Are all ndoes connected to vCenter and connected under the vSphere Cluster Object? If they are then there should be no need to prevent vCenter from pushing down Unicast agent lists (IIRC an earlu version of 6.5 U1 vCenter did have issues with this so you could do this as precaution if manually adding gets wiped right away again e.g. # esxcfg-advcfg -s 1 /VSAN/IgnoreClusterMemberListUpdates):
https://blogs.vmware.com/virtualblocks/2017/04/11/goodbye-multicast/
Here is all that you should need to recreate the Unicastagent list on node ESX03 (assuming linear IPs assigned and ESX01 is 172.16.3.151), add the vSAN vmk in use:
# esxcli vsan cluster unicastagent add -t node -u 50d36eb6-eff6-990c-a3d4-2c768a4e7f50 -U true -a 172.16.3.154 -p 12321 -i vmk<??>
# esxcli vsan cluster unicastagent add -t node -u 5a80cce5-0330-c66c-05c6-a0d3c102285c -U true -a 172.16.3.152 -p 12321 -i vmk<??>
# esxcli vsan cluster unicastagent add -t node -u 5a2291d6-76fd-55e0-0c33-a0d3c1f7d4c0 -U true -a 172.16.3.151 -p 12321 -i vmk<??>
Bob
Update:
I added those missing UUIDs to the unicast list on my isolated server. It now looks like it's part of the cluster again and it's trying to resync with it. There's a ton of data... I'll let you know how it goes. So far it looks like my invalid VMs are better!

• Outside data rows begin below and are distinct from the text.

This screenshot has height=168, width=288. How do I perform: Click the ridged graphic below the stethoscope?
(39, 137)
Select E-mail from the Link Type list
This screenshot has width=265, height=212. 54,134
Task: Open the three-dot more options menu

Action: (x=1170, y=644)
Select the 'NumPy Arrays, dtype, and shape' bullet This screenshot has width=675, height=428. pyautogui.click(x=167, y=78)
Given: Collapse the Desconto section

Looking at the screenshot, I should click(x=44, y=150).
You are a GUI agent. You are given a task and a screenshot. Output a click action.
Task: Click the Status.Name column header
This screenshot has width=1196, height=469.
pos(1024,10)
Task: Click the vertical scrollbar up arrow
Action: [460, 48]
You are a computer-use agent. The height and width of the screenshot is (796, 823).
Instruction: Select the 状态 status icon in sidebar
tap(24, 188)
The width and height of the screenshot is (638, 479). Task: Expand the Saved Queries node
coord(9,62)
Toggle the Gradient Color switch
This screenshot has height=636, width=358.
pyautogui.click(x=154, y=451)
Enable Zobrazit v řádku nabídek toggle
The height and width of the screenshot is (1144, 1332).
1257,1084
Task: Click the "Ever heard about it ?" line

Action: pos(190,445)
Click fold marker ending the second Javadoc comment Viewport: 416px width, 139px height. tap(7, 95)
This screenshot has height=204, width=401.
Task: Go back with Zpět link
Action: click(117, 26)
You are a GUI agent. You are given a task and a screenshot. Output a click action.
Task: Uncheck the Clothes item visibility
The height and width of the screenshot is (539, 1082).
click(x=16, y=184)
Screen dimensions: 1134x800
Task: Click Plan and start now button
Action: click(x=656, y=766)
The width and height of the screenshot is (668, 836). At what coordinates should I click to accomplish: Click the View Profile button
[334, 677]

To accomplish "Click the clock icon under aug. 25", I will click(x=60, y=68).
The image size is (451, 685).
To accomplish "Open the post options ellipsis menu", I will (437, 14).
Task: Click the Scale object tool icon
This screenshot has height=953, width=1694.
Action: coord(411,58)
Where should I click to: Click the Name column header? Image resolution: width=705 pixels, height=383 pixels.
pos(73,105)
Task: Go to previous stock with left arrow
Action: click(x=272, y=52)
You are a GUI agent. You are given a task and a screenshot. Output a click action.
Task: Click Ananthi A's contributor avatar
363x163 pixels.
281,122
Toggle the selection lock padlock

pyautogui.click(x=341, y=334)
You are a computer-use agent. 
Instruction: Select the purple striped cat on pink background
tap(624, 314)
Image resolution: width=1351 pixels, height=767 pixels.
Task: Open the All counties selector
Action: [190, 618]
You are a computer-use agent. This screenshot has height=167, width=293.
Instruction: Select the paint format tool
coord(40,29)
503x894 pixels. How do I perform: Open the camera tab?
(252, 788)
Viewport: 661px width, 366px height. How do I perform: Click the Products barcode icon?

Thanks so much for the help! If you're going to VMworld, I'll buy you a beer!
Hello KAhnemann,
Glad to hear that got it clustered properly.
You can use vsan.fix_renamed_vms via RVC if any VMs are showing named as working directory path:
https://www.virten.net/2017/07/vsan-6-6-rvc-guide-part-6-troubleshooting/#vsan-fix_renamed_vms
"Thanks so much for the help! If you're going to VMworld, I'll buy you a beer!"
Happy to help, unfortunately I won't be attending VMworld US but if you see random stranger wearing any vSAN apparel, do please buy them a beer and tell them it's from Bob :smileygrin:
Bob